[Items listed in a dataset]
□ □ □ □

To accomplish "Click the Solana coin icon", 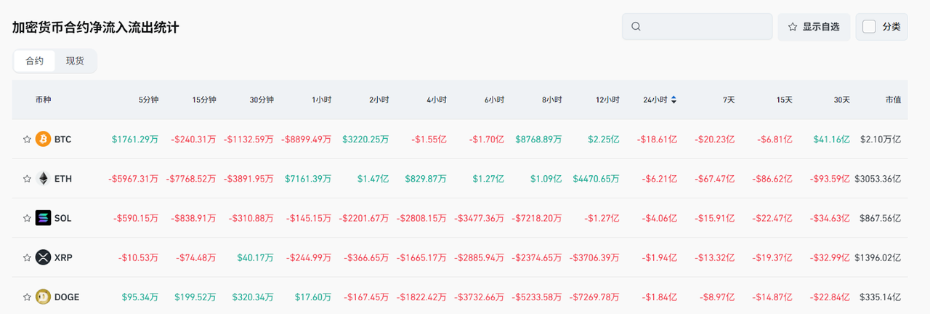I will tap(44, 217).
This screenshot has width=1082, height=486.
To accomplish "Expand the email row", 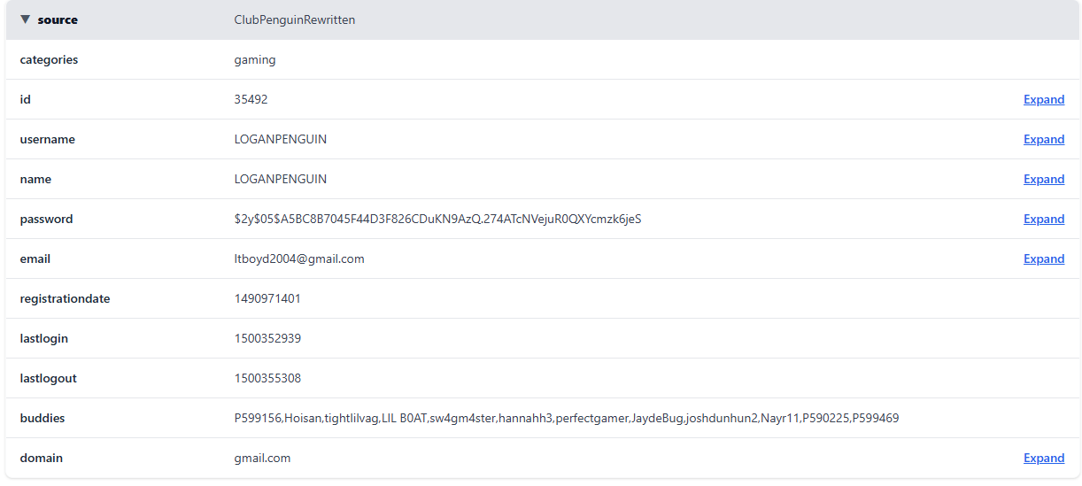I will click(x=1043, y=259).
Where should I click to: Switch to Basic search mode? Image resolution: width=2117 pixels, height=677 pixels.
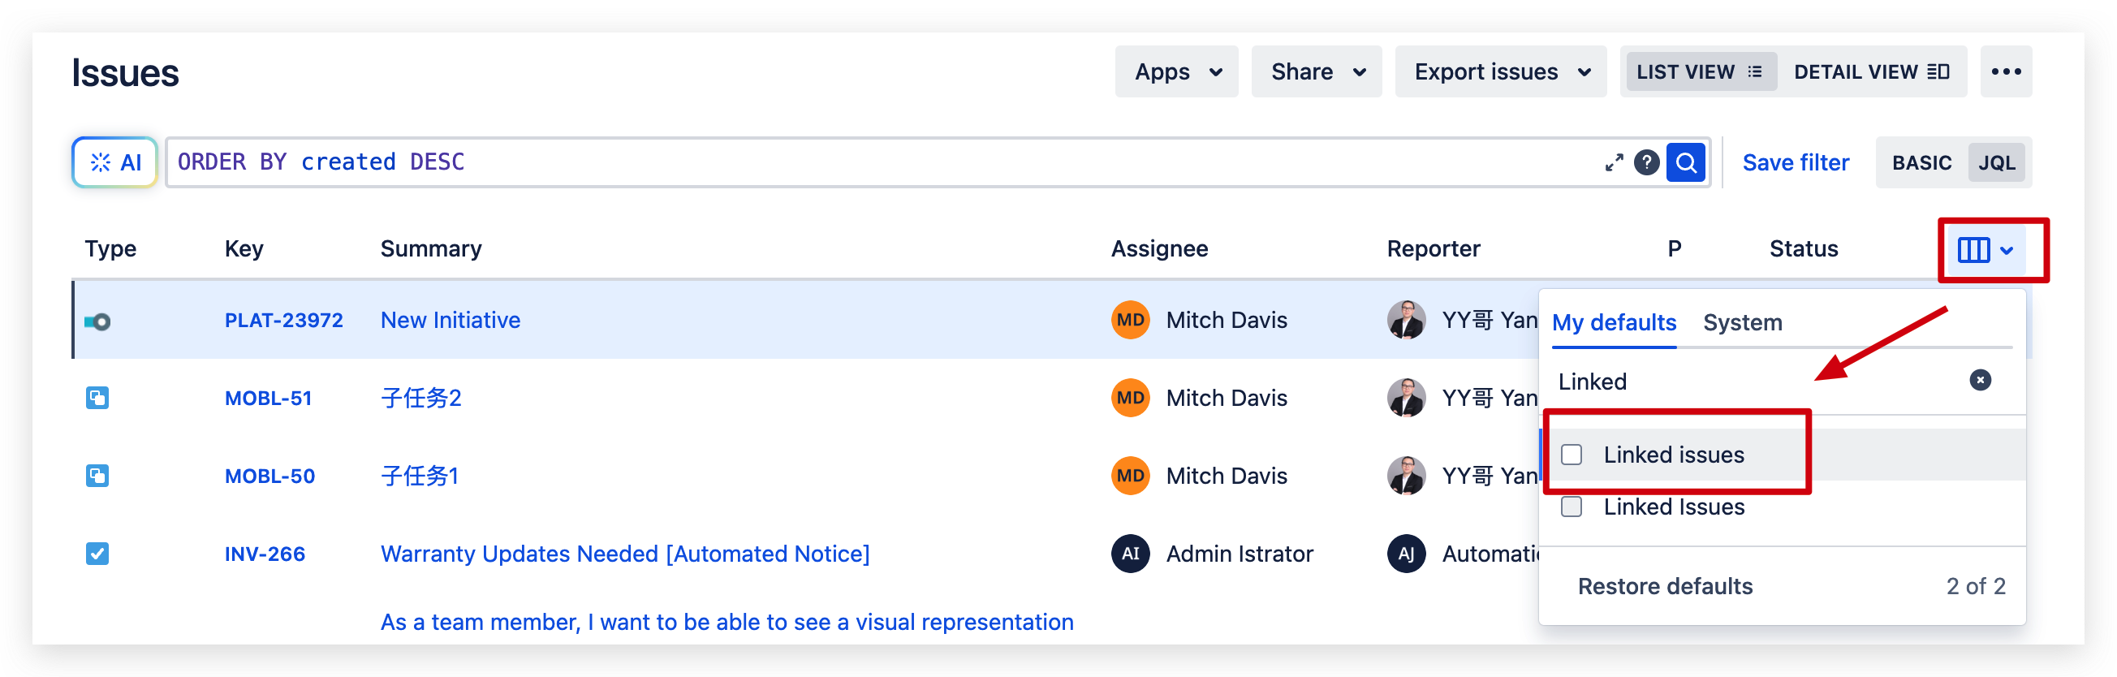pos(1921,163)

□ □ □ □

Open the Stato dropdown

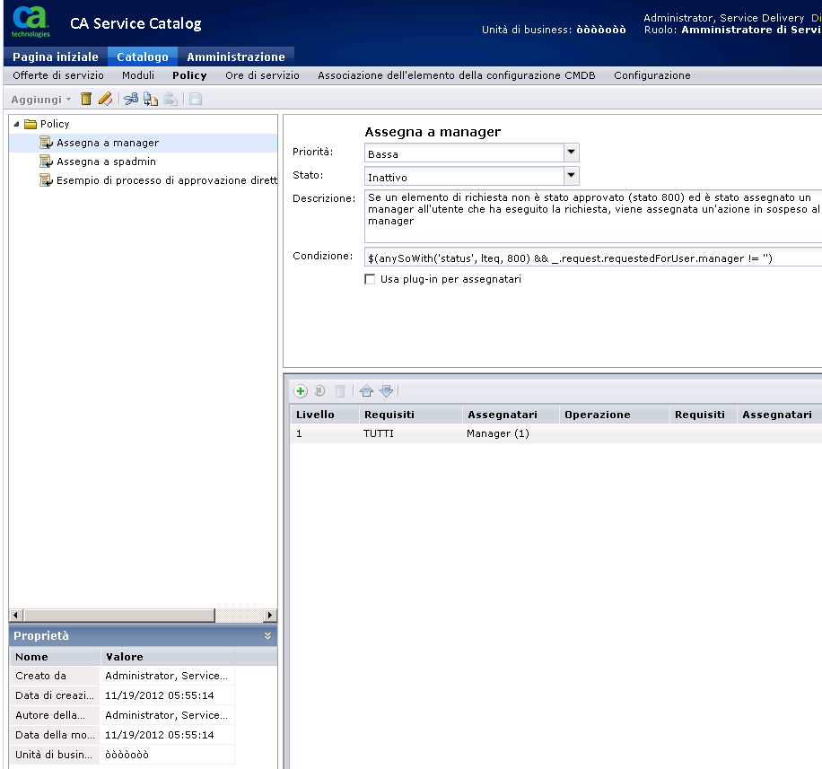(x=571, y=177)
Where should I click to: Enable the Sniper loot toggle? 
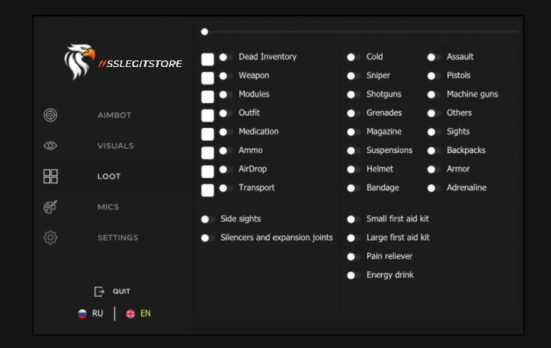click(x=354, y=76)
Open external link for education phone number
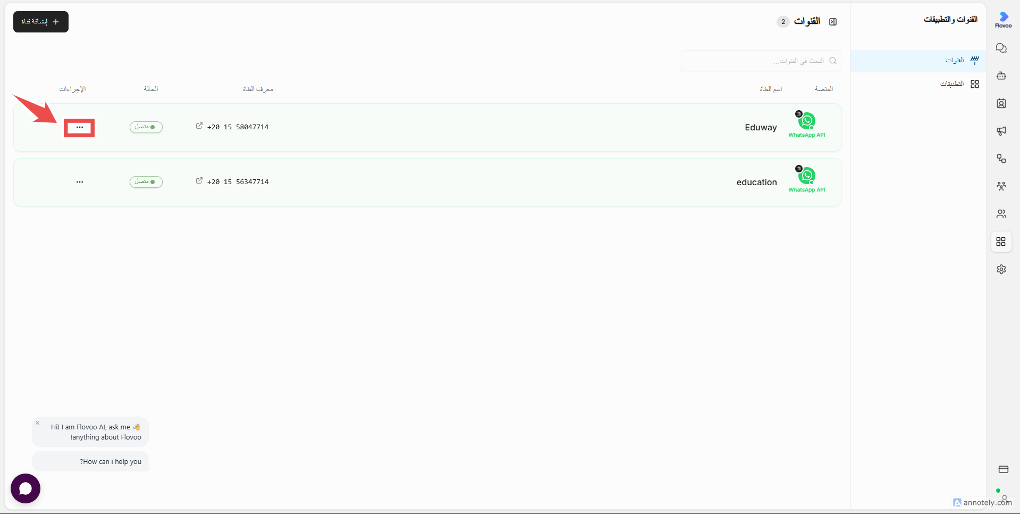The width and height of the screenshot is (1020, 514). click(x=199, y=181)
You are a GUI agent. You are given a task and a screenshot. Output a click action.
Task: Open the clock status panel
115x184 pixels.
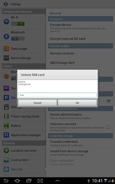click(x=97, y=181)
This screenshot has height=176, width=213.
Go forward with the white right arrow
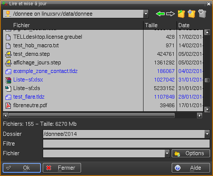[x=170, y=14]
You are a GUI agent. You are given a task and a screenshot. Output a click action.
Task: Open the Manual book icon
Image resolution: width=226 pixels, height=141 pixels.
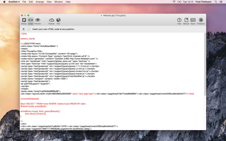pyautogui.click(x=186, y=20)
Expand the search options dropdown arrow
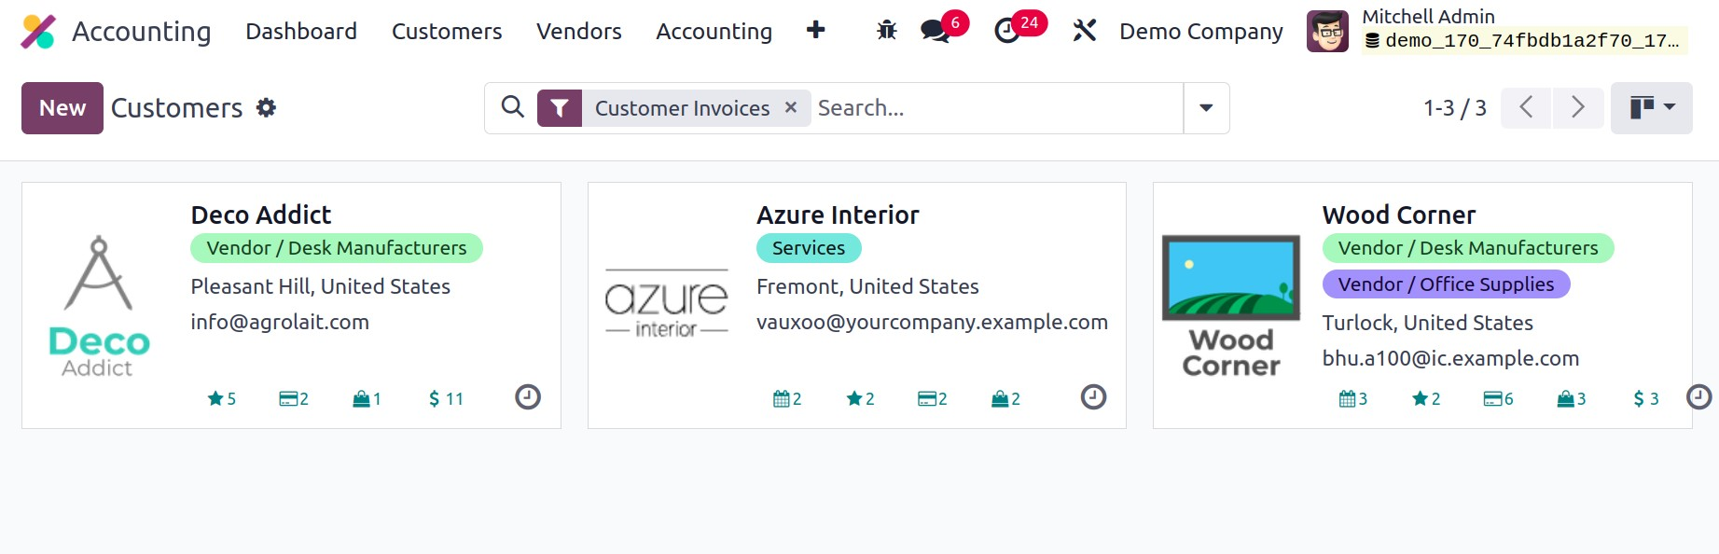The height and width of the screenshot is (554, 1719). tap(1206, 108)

□ □ □ □

Task goal
Look through the records and copy every line that has the word "This".

The completed task
This screenshot has width=1082, height=486.
This screenshot has height=176, width=213.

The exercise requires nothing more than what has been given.